To derive the OLS estimates, we start with the linear regression model:

\[ y = X\beta + \varepsilon \]

where: - \(y\) is an \(n \times 1\) vector of observations, - \(X\) is an \(n \times k\) matrix of regressors (including a column of ones for the intercept), - \(\beta\) is a \(k \times 1\) vector of parameters, - \(\varepsilon\) is an \(n \times 1\) vector of error terms.

The OLS method seeks to find \(\hat{\beta}\) that minimizes the sum of squared residuals:

\[ S(\beta) = (y - X\beta)^\top (y - X\beta) \]

To find the minimum, take the derivative of \(S(\beta)\) with respect to \(\beta\) and set it to zero:

\[ \frac{\partial S(\beta)}{\partial \beta} = -2X^\top (y - X\beta) = 0 \]

Solving for \(\beta\):

\[ X^\top y - X^\top X \beta = 0 \]

\[ X^\top X \beta = X^\top y \]

Assuming \(X^\top X\) is invertible, the OLS estimator is:

\[ \hat{\beta} = (X^\top X)^{-1} X^\top y \]

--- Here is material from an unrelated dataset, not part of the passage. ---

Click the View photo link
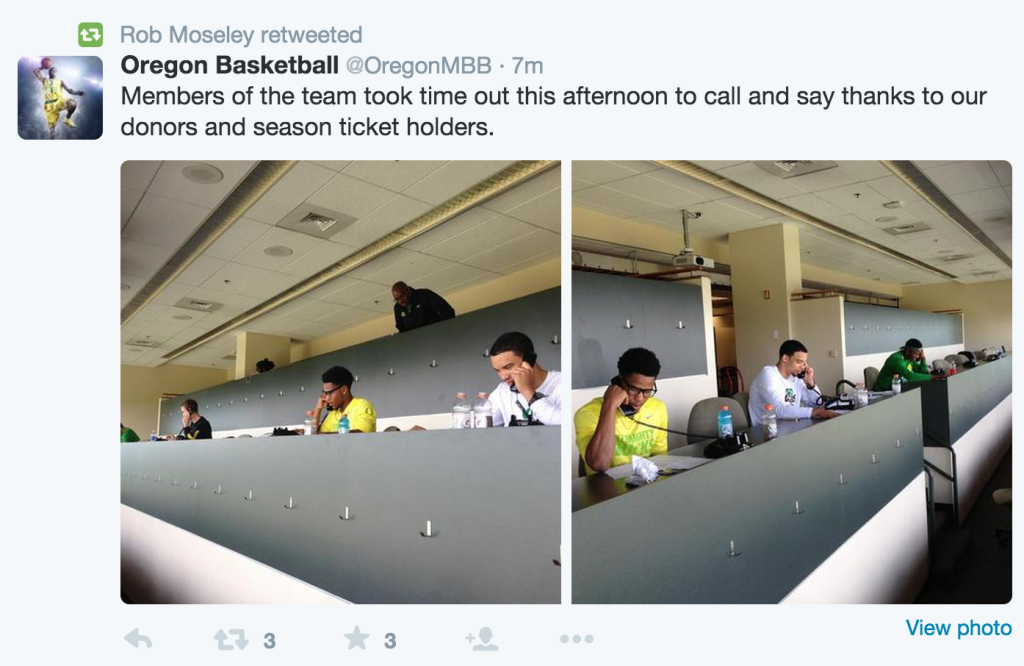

This is the formula for the OLS estimates of the parameters \(\beta\).

3.4 Why OLS is BLUE

  • Best: Among all linear unbiased estimators, OLS has the smallest variance.
  • Linear Unbiased Estimator: It’s linear in the observed \(y\)-values, and under the assumptions, it correctly estimates the true parameters on average.
  • Gauss–Markov Theorem: This formal theorem states that, provided the assumptions are met, OLS will yield estimates with the lowest variance (i.e., more precise) compared to any other linear unbiased estimator.

4 Conclusion

  • OLS is a straightforward yet powerful estimation method that minimizes the sum of squared residuals.
  • The classic assumptions must hold for OLS estimates to be unbiased and for OLS to be the best (lowest variance) linear unbiased estimator.
  • Practical checks—like residual plots and verifying model specifications—are crucial to ensure the assumptions are not violated.

5 References

  • Wooldridge, J. M. (2013). Introductory Econometrics: A Modern Approach. Cengage Learning.
  • Stock, J. H., & Watson, M. W. (2019). Introduction to Econometrics. Pearson.
  • Angrist, J. D., & Pischke, J. (2009). Mostly Harmless Econometrics: An Empiricist’s Companion. Princeton University Press.